WHAT THE TASK REQUIRES:
Copy out the data that follows exactly, leaving out no line.

EXERCISE DATA:
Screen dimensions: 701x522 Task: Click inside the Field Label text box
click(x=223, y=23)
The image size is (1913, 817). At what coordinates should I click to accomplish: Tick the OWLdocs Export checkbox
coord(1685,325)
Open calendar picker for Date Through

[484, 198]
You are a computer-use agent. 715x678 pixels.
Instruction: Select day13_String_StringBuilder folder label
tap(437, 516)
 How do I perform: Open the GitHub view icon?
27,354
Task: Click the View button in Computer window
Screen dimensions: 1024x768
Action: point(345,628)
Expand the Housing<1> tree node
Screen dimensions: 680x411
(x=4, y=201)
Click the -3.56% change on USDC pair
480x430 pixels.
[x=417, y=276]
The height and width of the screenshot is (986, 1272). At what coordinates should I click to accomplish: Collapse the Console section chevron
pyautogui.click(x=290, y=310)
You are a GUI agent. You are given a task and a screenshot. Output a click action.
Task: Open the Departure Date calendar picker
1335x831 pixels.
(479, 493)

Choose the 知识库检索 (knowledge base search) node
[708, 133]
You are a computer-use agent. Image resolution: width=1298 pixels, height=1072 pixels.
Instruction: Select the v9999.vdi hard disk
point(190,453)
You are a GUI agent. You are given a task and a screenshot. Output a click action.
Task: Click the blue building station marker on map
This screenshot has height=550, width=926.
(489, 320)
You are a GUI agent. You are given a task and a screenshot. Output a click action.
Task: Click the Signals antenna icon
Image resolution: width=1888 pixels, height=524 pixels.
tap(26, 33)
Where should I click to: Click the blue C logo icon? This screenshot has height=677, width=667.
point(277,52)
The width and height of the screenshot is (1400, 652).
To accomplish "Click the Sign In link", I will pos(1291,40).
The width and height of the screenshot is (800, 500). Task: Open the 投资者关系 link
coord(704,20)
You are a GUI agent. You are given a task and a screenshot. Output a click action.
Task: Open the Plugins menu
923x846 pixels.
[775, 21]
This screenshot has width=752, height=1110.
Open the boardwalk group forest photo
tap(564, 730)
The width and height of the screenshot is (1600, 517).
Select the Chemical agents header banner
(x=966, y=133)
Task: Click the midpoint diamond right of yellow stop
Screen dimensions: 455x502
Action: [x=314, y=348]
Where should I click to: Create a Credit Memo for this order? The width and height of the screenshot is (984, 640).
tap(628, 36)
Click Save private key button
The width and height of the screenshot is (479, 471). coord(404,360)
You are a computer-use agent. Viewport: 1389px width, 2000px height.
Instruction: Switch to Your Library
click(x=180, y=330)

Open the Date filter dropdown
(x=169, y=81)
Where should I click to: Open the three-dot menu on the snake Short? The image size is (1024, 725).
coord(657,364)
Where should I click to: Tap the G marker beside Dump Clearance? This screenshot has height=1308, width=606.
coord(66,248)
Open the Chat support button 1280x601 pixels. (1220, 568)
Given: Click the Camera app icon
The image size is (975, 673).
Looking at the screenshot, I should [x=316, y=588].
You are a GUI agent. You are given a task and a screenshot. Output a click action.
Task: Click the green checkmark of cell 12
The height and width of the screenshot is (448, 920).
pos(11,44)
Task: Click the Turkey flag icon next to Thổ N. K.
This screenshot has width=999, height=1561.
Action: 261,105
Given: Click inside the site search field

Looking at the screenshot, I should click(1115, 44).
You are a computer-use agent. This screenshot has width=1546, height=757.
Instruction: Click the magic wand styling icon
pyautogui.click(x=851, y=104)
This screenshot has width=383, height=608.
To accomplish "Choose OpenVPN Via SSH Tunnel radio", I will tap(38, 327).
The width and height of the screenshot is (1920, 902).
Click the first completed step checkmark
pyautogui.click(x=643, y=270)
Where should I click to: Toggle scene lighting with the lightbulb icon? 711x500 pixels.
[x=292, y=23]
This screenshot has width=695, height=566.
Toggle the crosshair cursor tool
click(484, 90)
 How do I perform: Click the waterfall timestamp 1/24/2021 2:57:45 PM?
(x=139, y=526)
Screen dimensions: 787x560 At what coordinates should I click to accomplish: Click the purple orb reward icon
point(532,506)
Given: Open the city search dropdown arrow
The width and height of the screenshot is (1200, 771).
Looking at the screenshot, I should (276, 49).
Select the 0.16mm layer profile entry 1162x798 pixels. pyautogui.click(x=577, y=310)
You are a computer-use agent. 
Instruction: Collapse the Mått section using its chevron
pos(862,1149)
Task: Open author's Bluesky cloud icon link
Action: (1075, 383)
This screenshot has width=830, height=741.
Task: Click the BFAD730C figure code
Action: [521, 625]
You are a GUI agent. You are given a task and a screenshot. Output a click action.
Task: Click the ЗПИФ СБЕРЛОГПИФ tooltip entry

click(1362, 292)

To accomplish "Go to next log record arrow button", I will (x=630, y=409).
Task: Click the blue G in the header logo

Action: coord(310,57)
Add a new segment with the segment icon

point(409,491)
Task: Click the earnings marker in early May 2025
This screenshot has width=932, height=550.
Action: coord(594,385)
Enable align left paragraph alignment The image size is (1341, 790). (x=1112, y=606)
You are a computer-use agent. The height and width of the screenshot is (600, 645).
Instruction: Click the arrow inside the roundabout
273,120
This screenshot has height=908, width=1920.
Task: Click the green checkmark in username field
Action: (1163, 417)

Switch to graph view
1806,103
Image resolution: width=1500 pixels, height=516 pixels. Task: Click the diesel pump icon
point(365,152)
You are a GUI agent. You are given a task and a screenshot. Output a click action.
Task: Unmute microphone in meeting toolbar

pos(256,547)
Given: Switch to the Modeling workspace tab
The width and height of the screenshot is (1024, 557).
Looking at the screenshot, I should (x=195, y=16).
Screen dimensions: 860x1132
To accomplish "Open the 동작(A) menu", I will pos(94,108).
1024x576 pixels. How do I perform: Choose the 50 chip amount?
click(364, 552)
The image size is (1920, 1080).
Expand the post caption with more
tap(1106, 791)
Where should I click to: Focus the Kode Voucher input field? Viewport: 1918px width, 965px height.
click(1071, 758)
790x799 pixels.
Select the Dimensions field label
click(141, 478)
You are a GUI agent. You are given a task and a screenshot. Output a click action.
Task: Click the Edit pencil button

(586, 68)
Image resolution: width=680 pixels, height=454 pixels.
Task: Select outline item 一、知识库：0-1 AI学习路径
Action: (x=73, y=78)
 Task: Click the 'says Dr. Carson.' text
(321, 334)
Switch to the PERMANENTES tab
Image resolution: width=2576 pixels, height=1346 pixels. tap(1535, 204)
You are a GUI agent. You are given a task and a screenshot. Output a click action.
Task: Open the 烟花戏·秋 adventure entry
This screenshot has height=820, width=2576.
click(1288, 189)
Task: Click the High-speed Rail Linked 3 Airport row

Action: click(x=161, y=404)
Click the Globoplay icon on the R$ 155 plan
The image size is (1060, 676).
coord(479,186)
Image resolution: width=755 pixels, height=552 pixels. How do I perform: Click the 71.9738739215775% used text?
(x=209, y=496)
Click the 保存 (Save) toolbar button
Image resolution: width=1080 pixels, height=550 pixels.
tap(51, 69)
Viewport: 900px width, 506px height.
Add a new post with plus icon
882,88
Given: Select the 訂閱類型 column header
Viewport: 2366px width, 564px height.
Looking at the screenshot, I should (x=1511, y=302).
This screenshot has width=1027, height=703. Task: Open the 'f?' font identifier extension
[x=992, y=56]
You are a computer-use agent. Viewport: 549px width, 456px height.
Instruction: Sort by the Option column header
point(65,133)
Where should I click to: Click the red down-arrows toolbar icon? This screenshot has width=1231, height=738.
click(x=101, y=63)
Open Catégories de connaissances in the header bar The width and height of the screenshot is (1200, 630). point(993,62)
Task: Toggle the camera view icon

TASK RESULT:
Screen dimensions: 701x522 Task: Click inside the Field Label text box
click(x=223, y=23)
The image size is (1913, 817). At what coordinates should I click to accomplish: Tick the OWLdocs Export checkbox
coord(1685,325)
Open calendar picker for Date Through

[484, 198]
You are a computer-use agent. 715x678 pixels.
Instruction: Select day13_String_StringBuilder folder label
tap(437, 516)
 How do I perform: Open the GitHub view icon?
27,354
Task: Click the View button in Computer window
Screen dimensions: 1024x768
Action: point(345,628)
Expand the Housing<1> tree node
Screen dimensions: 680x411
(x=4, y=201)
Click the -3.56% change on USDC pair
480x430 pixels.
[x=417, y=276]
The height and width of the screenshot is (986, 1272). At what coordinates should I click to accomplish: Collapse the Console section chevron
pyautogui.click(x=290, y=310)
You are a GUI agent. You are given a task and a screenshot. Output a click action.
Task: Open the Departure Date calendar picker
1335x831 pixels.
(479, 493)

Choose the 知识库检索 (knowledge base search) node
[708, 133]
You are a computer-use agent. Image resolution: width=1298 pixels, height=1072 pixels.
Instruction: Select the v9999.vdi hard disk
point(190,453)
You are a GUI agent. You are given a task and a screenshot. Output a click action.
Task: Click the blue building station marker on map
This screenshot has height=550, width=926.
(489, 320)
You are a GUI agent. You are given a task and a screenshot. Output a click action.
Task: Click the Signals antenna icon
Image resolution: width=1888 pixels, height=524 pixels.
tap(26, 33)
Where should I click to: Click the blue C logo icon? This screenshot has height=677, width=667.
point(277,52)
The width and height of the screenshot is (1400, 652).
To accomplish "Click the Sign In link", I will pos(1291,40).
The width and height of the screenshot is (800, 500). Task: Open the 投资者关系 link
coord(704,20)
You are a GUI agent. You are given a task and a screenshot. Output a click action.
Task: Open the Plugins menu
923x846 pixels.
[775, 21]
This screenshot has width=752, height=1110.
Open the boardwalk group forest photo
tap(564, 730)
The width and height of the screenshot is (1600, 517).
Select the Chemical agents header banner
(x=966, y=133)
Task: Click the midpoint diamond right of yellow stop
Screen dimensions: 455x502
Action: [x=314, y=348]
Where should I click to: Create a Credit Memo for this order? The width and height of the screenshot is (984, 640).
tap(628, 36)
Click Save private key button
The width and height of the screenshot is (479, 471). coord(404,360)
You are a computer-use agent. Viewport: 1389px width, 2000px height.
Instruction: Switch to Your Library
click(x=180, y=330)

Open the Date filter dropdown
(x=169, y=81)
Where should I click to: Open the three-dot menu on the snake Short? The image size is (1024, 725).
coord(657,364)
Where should I click to: Tap the G marker beside Dump Clearance? This screenshot has height=1308, width=606.
coord(66,248)
Open the Chat support button 1280x601 pixels. (1220, 568)
Given: Click the Camera app icon
The image size is (975, 673).
Looking at the screenshot, I should [x=316, y=588].
You are a GUI agent. You are given a task and a screenshot. Output a click action.
Task: Click the green checkmark of cell 12
The height and width of the screenshot is (448, 920).
pos(11,44)
Task: Click the Turkey flag icon next to Thổ N. K.
This screenshot has width=999, height=1561.
Action: 261,105
Given: Click inside the site search field

Looking at the screenshot, I should click(1115, 44).
You are a computer-use agent. This screenshot has width=1546, height=757.
Instruction: Click the magic wand styling icon
pyautogui.click(x=851, y=104)
This screenshot has width=383, height=608.
To accomplish "Choose OpenVPN Via SSH Tunnel radio", I will tap(38, 327).
The width and height of the screenshot is (1920, 902).
Click the first completed step checkmark
pyautogui.click(x=643, y=270)
Where should I click to: Toggle scene lighting with the lightbulb icon? 711x500 pixels.
[x=292, y=23]
This screenshot has width=695, height=566.
Toggle the crosshair cursor tool
click(484, 90)
 How do I perform: Click the waterfall timestamp 1/24/2021 2:57:45 PM?
(x=139, y=526)
Screen dimensions: 787x560 At what coordinates should I click to accomplish: Click the purple orb reward icon
point(532,506)
Given: Open the city search dropdown arrow
The width and height of the screenshot is (1200, 771).
Looking at the screenshot, I should (276, 49).
Select the 0.16mm layer profile entry 1162x798 pixels. pyautogui.click(x=577, y=310)
You are a computer-use agent. 
Instruction: Collapse the Mått section using its chevron
pos(862,1149)
Task: Open author's Bluesky cloud icon link
Action: (1075, 383)
This screenshot has width=830, height=741.
Task: Click the BFAD730C figure code
Action: [521, 625]
You are a GUI agent. You are given a task and a screenshot. Output a click action.
Task: Click the ЗПИФ СБЕРЛОГПИФ tooltip entry

click(1362, 292)

To accomplish "Go to next log record arrow button", I will (x=630, y=409).
Task: Click the blue G in the header logo

Action: coord(310,57)
Add a new segment with the segment icon

point(409,491)
Task: Click the earnings marker in early May 2025
This screenshot has width=932, height=550.
Action: coord(594,385)
Enable align left paragraph alignment The image size is (1341, 790). (x=1112, y=606)
You are a computer-use agent. The height and width of the screenshot is (600, 645).
Instruction: Click the arrow inside the roundabout
273,120
This screenshot has height=908, width=1920.
Task: Click the green checkmark in username field
Action: (1163, 417)

Switch to graph view
1806,103
Image resolution: width=1500 pixels, height=516 pixels. Task: Click the diesel pump icon
point(365,152)
You are a GUI agent. You are given a task and a screenshot. Output a click action.
Task: Unmute microphone in meeting toolbar

pos(256,547)
Given: Switch to the Modeling workspace tab
The width and height of the screenshot is (1024, 557).
Looking at the screenshot, I should (x=195, y=16).
Screen dimensions: 860x1132
To accomplish "Open the 동작(A) menu", I will pos(94,108).
1024x576 pixels. How do I perform: Choose the 50 chip amount?
click(364, 552)
The image size is (1920, 1080).
Expand the post caption with more
tap(1106, 791)
Where should I click to: Focus the Kode Voucher input field? Viewport: 1918px width, 965px height.
click(1071, 758)
790x799 pixels.
Select the Dimensions field label
click(141, 478)
You are a GUI agent. You are given a task and a screenshot. Output a click action.
Task: Click the Edit pencil button

(586, 68)
Image resolution: width=680 pixels, height=454 pixels.
Task: Select outline item 一、知识库：0-1 AI学习路径
Action: (x=73, y=78)
 Task: Click the 'says Dr. Carson.' text
(321, 334)
Switch to the PERMANENTES tab
Image resolution: width=2576 pixels, height=1346 pixels. tap(1535, 204)
You are a GUI agent. You are given a task and a screenshot. Output a click action.
Task: Open the 烟花戏·秋 adventure entry
This screenshot has height=820, width=2576.
click(1288, 189)
Task: Click the High-speed Rail Linked 3 Airport row

Action: click(x=161, y=404)
Click the Globoplay icon on the R$ 155 plan
The image size is (1060, 676).
coord(479,186)
Image resolution: width=755 pixels, height=552 pixels. How do I perform: Click the 71.9738739215775% used text?
(x=209, y=496)
Click the 保存 (Save) toolbar button
Image resolution: width=1080 pixels, height=550 pixels.
tap(51, 69)
Viewport: 900px width, 506px height.
Add a new post with plus icon
882,88
Given: Select the 訂閱類型 column header
Viewport: 2366px width, 564px height.
Looking at the screenshot, I should (x=1511, y=302).
This screenshot has width=1027, height=703. Task: Open the 'f?' font identifier extension
[x=992, y=56]
You are a computer-use agent. Viewport: 549px width, 456px height.
Instruction: Sort by the Option column header
point(65,133)
Where should I click to: Click the red down-arrows toolbar icon? This screenshot has width=1231, height=738.
click(x=101, y=63)
Open Catégories de connaissances in the header bar The width and height of the screenshot is (1200, 630). point(993,62)
Task: Toggle the camera view icon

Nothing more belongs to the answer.